Czechoslovakia between 1968 (Constitutional Law of Federation) and 1989 (Velvet Revolution)

The dissolution of Czechoslovakia, which took effect on January 1, 1993, saw Czechoslovakia split into two separate countries: The Czech Republic and Slovakia. It is sometimes referred to as the "Velvet Divorce" in English and in some other languages, a reference to the non-violent "Velvet Revolution" of 1989 that led to the end of the rule of the Communist Party of Czechoslovakia and the formation of a new, non-Communist government. Both nation-states joined the European Union in 2004. Relations are cordial, a testimony to the amicable way in which dissolution was handled. While relations between the two communities had often been tense, under Austria-Hungary, Germans were blamed for dominating both communities while under the totalitarian communists everyone was oppressed unless they belonged to the party elite. From the start, Czechoslovakia had been an artificial creation. Neither province was given the chance to find national fulfillment within a Nation-state and many cherished the chance to do so.

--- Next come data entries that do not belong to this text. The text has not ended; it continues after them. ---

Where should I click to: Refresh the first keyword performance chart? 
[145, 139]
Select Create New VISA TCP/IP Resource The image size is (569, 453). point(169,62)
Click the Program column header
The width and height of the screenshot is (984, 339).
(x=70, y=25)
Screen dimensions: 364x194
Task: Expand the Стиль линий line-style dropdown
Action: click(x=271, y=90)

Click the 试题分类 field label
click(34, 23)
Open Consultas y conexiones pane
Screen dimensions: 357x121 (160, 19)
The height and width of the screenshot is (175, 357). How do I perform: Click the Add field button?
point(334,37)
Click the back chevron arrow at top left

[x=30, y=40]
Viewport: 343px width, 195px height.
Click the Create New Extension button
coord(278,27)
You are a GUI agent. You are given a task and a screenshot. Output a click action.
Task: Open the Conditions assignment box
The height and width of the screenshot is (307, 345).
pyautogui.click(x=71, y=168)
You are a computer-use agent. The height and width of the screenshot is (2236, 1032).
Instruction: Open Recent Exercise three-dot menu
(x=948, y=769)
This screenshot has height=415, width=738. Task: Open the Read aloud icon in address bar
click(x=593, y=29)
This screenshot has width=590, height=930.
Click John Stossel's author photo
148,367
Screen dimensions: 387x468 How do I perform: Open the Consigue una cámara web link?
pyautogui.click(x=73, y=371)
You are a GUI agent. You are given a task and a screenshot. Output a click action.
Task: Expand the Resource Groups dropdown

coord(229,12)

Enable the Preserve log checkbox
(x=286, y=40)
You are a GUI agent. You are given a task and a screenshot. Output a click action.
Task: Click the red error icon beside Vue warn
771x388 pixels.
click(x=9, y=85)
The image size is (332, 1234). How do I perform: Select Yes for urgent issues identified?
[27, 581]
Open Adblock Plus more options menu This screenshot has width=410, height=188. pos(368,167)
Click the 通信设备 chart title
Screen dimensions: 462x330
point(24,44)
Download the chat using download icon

Slovakia was briefly independent between 1939 and 1945 but only as a client state of Nazi Germany. On the one hand, some people may regret the demise of a multi-cultural state that has split into two smaller, homogeneous units. On the other hand, within the wider framework of the European Union these units are allied not merely with each other but with many more nations. The EU is itself a multi-cultural construct.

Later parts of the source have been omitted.